Des scientifiques de l'Université technique de Darmstadt en Allemagne ont récemment publié leurs dernières recherches dans la revue "Earth & Environment" : non seulement les océans, les rivières et les terres agricoles sont pollués par les microplastiques et les nanoplastiques, mais même les forêts éloignées des villes ne sont pas à l'abri. Les forêts stockent les microplastiques apportés de l’air, et ces particules s’accumulent dans le sol par les processus de pluie, de défoliation et de décomposition.

Le directeur de recherche, le Dr Collin J. Weber de l'Institut des géosciences appliquées de la TU Darmstadt, a déclaré que la plupart des particules microplastiques proviennent d'abord de l'air et se déposent d'abord à la surface des feuilles de la cime des arbres.
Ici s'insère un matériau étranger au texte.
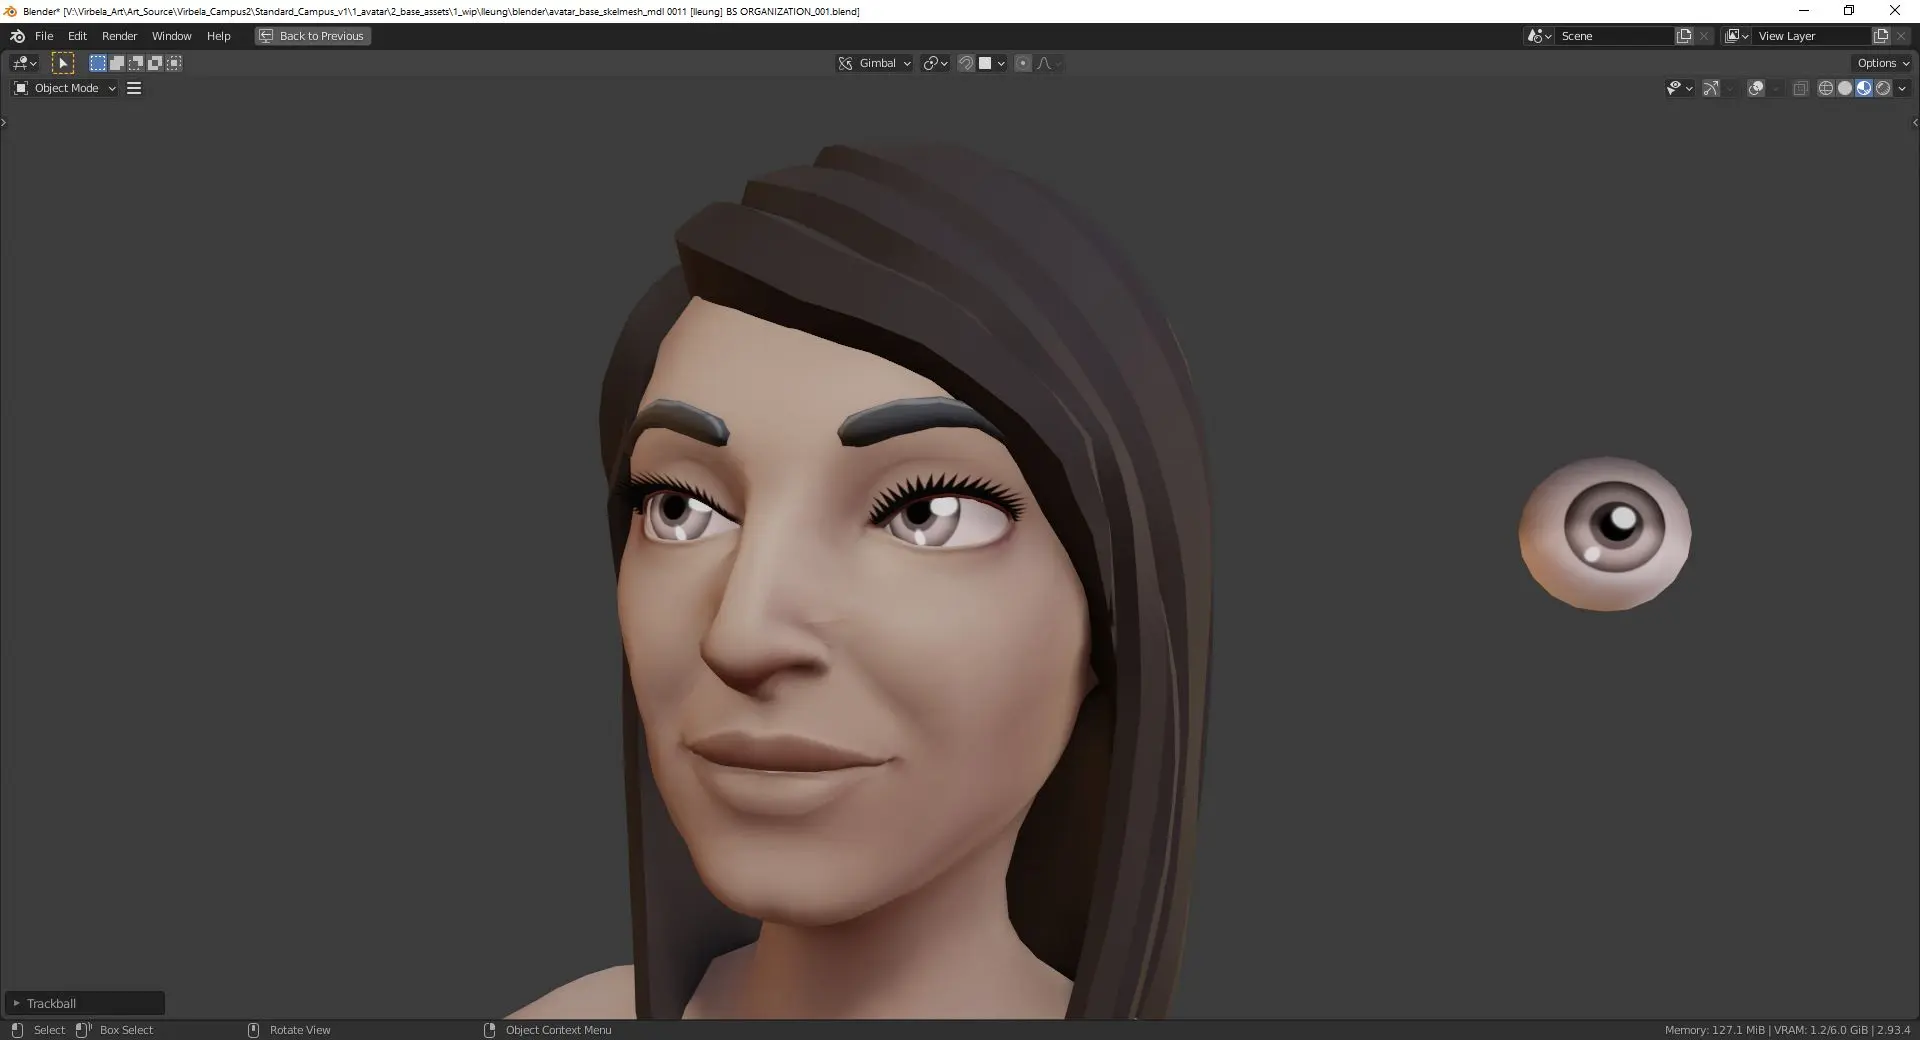Screen dimensions: 1920x1040
Task: Click the new scene copy icon
Action: (1684, 36)
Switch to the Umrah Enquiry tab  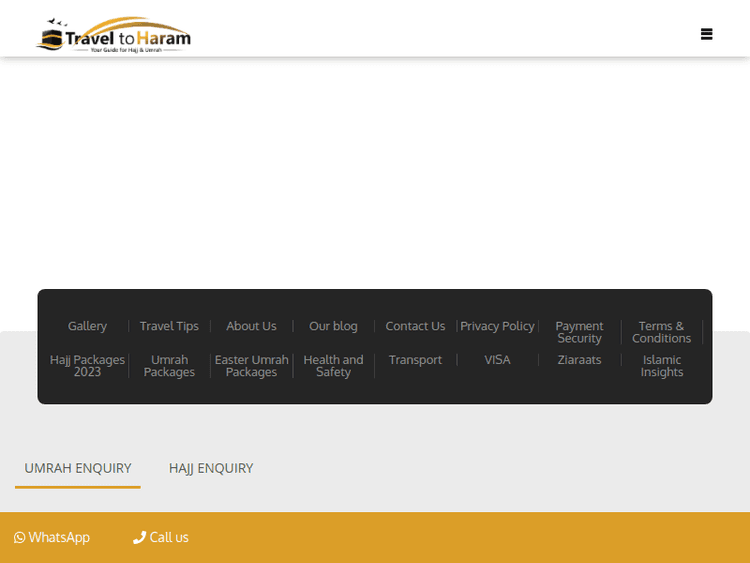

Ce phénomène est appelé « effet de peignage » par les scientifiques. Ces particules pénètrent ensuite dans le sol forestier par les précipitations ou la chute des feuilles à l’automne.

Une fois dans le sol, la décomposition des feuilles mortes devient un facteur clé dans la capture des microplastiques. L’équipe a découvert que les concentrations les plus élevées de microplastiques se trouvent dans la litière de feuilles en surface qui vient tout juste de commencer à se décomposer ; dans le même temps, de plus grandes quantités de microplastiques peuvent également être transportées dans les sols plus profonds en raison de la décomposition de la matière organique et de l’activité biologique du sol.

Cette équipe de recherche a collecté des échantillons de sol dans quatre points d'échantillonnage forestiers à l'est de Darmstadt, en Allemagne, et a mesuré avec précision la concentration de microplastiques dans le sol, la litière de feuilles et les dépôts atmosphériques grâce à une technologie d'analyse optimisée. L'analyse chimique des échantillons a été réalisée à l'aide de méthodes spectroscopiques, combinées à des méthodes de modélisation, pour estimer la tendance des apports de microplastiques dans l'atmosphère depuis les années 1950.

Les résultats montrent que les microplastiques présents dans les sols forestiers proviennent principalement des dépôts atmosphériques et des feuilles mortes. Par rapport à l'apport direct d'engrais chimiques courants dans les terres agricoles, la forêt présente un « apport de diffusion d'air ». Le Dr Weber a déclaré qu'il s'agit de la première preuve scientifique que le dépôt de microplastiques atmosphériques provoque directement la pollution des sols forestiers, jetant ainsi les bases de l'évaluation des risques écologiques et environnementaux causés par les microplastiques.

Les chercheurs soulignent que le changement climatique exerce une pression énorme sur les forêts et que la pollution microplastique pourrait devenir une nouvelle menace pour les écosystèmes. En outre, les microplastiques peuvent se propager par la circulation atmosphérique mondiale et les risques pour la santé respiratoire des habitants de divers endroits doivent également être pris en compte.